● **YOUR GOAL**:
Below are some entries. Copy each line in them that holds "header".

#### RECORDS SUPPLIED ####

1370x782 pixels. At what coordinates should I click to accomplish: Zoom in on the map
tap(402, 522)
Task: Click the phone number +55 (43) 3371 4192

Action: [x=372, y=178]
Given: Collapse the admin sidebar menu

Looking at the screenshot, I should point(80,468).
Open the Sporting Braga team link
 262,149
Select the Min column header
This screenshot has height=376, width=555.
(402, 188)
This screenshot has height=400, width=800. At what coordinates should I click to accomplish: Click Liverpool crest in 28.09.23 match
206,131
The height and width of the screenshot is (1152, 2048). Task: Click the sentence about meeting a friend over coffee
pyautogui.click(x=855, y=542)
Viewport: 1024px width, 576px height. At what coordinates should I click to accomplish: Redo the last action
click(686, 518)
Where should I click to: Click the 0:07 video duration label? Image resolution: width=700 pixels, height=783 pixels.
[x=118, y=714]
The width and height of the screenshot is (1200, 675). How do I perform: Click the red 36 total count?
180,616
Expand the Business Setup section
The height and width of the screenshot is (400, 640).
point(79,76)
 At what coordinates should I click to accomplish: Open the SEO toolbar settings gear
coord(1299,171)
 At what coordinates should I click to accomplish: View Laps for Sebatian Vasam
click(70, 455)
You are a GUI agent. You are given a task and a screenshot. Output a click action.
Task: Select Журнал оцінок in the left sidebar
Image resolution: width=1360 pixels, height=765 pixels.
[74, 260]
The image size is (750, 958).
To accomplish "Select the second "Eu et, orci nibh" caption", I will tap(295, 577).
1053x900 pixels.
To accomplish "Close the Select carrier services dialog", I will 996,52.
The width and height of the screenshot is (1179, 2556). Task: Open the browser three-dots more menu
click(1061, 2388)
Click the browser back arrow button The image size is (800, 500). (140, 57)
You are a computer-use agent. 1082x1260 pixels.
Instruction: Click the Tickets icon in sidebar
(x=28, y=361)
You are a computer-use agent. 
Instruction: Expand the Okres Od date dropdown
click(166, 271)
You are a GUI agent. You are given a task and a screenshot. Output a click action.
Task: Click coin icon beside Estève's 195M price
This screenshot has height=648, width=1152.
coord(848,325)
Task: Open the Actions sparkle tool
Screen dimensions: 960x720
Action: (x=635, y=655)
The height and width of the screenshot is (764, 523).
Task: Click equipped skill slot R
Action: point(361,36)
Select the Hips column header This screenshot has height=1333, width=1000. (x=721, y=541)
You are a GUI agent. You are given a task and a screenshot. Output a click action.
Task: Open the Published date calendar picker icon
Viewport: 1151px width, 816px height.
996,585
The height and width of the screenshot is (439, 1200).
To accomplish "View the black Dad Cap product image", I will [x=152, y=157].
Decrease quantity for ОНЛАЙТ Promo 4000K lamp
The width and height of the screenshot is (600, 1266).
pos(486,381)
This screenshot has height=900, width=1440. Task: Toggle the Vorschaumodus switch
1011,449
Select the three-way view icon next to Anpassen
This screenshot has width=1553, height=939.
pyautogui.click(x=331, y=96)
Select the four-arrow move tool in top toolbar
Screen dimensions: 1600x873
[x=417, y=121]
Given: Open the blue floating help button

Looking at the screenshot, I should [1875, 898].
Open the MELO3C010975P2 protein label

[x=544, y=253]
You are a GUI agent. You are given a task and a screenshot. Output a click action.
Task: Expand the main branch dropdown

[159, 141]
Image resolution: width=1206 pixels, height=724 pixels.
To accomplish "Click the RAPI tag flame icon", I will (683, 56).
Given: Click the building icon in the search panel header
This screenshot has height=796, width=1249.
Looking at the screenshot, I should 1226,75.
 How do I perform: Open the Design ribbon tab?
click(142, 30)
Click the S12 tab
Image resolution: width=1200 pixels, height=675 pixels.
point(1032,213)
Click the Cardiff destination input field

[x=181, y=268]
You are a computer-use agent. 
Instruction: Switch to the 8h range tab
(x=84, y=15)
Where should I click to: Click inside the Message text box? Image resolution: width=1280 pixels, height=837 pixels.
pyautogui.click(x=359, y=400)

####

● **ANSWER FOR THE TASK**:
Select the Min column header
Select the Hips column header This screenshot has height=1333, width=1000. (x=721, y=541)
Given: Click the building icon in the search panel header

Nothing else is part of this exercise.